▶ _TAREAS POR REALIZAR_
A. Devuelva, sin alterarlo, todo lo que va en el texto sobre el coleccionismo desde "Me he convertido" hasta "de objetos idénticos.".
B. Según el texto sobre el coleccionismo, ¿qué es lo único que Guillermo Fadanelli afirma coleccionar?
C. Indique si cada una de las siguientes afirmaciones concuerda con el texto sobre el coleccionismo y cite las palabras del texto que lo deciden: (i) Guillermo Fadanelli atesora las pinturas y los dibujos que le obsequian sus amigos artistas. (ii) Los libros de Guillermo Fadanelli están maltratados y subrayados. (iii) El coleccionista que deja de acumular se muere.

▶ _TEXTO DEL EJERCICIO_
“Poseo pinturas y dibujos, arte en general, que me obsequian mis amigos artistas; pero no los atesoro. Regalo mucho, y mis libros están todos maltratados y subrayados. En todo caso, lo único que colecciono son vicios”, me había contestado Guillermo Fadanelli, cuando le pregunté acerca de lo que coleccionaba.
Me he convertido —sin darme cuenta—, en un acumulador sucio, un enfermo más del Síndrome de Diógenes, un aquejado ente que deambula por los mercados de pulgas en busca del vinyl pretérito, el cachivache más deseado por la minoría más cutre, el libro incunable, el juguete anómalo, la pieza excéntrica, el fanzine, las pinturas, los dibujos, los DVDs; baldosas, pedazos de un todo que reconstruyen las ruinas del hombre, fragmentos de existencia que extraviamos en el camino algún día y que necesitamos recuperar para seguir andando, transitando entre la impureza, con la mirada puesta en el siguiente cascajo obsceno que debemos comprar y atesorar; pues aquél coleccionista que deja de acumular se muere, no existe más, se pierde en la nada de objetos idénticos.

(Entradas de datos)
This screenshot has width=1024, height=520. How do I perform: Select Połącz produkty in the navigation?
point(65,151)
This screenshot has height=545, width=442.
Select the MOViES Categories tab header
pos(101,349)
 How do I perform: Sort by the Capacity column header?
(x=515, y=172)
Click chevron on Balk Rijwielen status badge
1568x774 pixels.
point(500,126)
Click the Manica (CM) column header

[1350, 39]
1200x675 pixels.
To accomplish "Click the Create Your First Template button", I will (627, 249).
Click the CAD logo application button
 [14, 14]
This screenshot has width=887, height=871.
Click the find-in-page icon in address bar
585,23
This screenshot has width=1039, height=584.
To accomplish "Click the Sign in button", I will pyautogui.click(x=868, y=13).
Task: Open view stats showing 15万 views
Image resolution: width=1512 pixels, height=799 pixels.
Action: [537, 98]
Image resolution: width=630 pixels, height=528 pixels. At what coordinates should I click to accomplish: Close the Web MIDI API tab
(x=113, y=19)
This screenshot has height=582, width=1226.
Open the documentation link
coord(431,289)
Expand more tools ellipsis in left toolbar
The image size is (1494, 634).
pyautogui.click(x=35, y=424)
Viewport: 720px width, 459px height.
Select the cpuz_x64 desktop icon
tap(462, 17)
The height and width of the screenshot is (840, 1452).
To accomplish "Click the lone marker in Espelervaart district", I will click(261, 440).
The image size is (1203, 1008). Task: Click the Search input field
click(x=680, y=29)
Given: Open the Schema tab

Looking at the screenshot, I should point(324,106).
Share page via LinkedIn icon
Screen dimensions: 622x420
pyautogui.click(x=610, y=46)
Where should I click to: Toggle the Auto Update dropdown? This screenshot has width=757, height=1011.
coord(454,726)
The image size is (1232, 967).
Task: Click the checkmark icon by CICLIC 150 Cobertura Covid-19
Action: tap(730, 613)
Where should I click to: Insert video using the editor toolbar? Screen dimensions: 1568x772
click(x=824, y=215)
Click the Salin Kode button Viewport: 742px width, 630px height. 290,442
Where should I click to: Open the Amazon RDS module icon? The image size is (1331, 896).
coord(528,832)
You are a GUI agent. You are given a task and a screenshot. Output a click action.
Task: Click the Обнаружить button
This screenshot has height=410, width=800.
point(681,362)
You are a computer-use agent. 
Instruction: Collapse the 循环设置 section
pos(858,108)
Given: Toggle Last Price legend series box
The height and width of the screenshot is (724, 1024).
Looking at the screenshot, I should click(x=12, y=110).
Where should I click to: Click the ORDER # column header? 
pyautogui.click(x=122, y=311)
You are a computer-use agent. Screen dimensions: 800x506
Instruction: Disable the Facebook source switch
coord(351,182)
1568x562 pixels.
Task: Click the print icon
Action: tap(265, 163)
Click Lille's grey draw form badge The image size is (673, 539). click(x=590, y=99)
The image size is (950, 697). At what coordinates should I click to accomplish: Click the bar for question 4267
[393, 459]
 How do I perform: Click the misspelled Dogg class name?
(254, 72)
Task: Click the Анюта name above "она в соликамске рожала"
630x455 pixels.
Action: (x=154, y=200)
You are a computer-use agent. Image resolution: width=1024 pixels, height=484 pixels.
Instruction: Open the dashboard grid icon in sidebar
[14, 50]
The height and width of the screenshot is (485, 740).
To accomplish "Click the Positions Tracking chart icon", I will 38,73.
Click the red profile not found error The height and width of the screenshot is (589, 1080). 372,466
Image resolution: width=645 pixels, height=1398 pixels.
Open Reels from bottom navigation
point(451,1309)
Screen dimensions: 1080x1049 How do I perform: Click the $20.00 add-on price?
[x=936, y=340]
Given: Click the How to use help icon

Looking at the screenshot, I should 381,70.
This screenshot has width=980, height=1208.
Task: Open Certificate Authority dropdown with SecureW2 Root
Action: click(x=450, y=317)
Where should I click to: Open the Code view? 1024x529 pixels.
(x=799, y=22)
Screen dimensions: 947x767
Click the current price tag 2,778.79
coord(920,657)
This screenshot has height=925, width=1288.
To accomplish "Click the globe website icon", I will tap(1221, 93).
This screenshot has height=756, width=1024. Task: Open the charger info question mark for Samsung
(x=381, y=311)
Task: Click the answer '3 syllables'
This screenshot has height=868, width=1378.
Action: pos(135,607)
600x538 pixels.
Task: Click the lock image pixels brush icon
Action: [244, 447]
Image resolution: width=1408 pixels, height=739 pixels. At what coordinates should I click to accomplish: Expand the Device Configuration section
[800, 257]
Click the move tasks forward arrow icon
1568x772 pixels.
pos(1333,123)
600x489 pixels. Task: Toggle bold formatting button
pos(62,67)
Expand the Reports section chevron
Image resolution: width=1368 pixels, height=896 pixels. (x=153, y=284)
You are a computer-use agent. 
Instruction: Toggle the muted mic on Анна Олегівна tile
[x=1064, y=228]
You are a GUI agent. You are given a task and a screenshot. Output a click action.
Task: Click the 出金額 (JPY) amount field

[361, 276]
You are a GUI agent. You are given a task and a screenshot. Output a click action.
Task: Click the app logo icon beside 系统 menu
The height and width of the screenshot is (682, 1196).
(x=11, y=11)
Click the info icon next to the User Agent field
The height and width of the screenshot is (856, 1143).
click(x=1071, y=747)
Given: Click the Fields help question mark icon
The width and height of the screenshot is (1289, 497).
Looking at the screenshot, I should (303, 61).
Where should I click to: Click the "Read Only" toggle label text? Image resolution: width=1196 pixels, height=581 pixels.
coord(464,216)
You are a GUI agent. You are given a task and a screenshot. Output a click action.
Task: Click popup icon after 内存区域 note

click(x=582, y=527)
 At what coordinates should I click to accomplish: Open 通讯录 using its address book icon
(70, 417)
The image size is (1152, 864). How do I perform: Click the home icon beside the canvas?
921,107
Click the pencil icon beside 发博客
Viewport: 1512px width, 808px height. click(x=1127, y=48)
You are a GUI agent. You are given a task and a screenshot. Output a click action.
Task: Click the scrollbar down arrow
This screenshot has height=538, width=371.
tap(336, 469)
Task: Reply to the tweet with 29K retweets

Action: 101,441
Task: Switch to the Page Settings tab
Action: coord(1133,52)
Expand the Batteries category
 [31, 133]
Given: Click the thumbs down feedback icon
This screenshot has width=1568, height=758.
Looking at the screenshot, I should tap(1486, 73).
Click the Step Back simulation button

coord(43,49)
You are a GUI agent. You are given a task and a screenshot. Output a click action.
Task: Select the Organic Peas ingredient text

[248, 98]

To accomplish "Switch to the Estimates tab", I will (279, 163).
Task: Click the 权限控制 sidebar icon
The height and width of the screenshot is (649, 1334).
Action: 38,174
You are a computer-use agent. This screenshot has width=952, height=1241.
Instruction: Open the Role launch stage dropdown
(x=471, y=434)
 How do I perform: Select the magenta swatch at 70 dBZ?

▶ _RESPUESTAS DE LA ACTIVIDAD_
A.
Me he convertido —sin darme cuenta—, en un acumulador sucio, un enfermo más del Síndrome de Diógenes, un aquejado ente que deambula por los mercados de pulgas en busca del vinyl pretérito, el cachivache más deseado por la minoría más cutre, el libro incunable, el juguete anómalo, la pieza excéntrica, el fanzine, las pinturas, los dibujos, los DVDs; baldosas, pedazos de un todo que reconstruyen las ruinas del hombre, fragmentos de existencia que extraviamos en el camino algún día y que necesitamos recuperar para seguir andando, transitando entre la impureza, con la mirada puesta en el siguiente cascajo obsceno que debemos comprar y atesorar; pues aquél coleccionista que deja de acumular se muere, no existe más, se pierde en la nada de objetos idénticos.

B. Vicios.

C.
(i) No: "pero no los atesoro".
(ii) Sí: "mis libros están todos maltratados y subrayados".
(iii) Sí: "aquél coleccionista que deja de acumular se muere".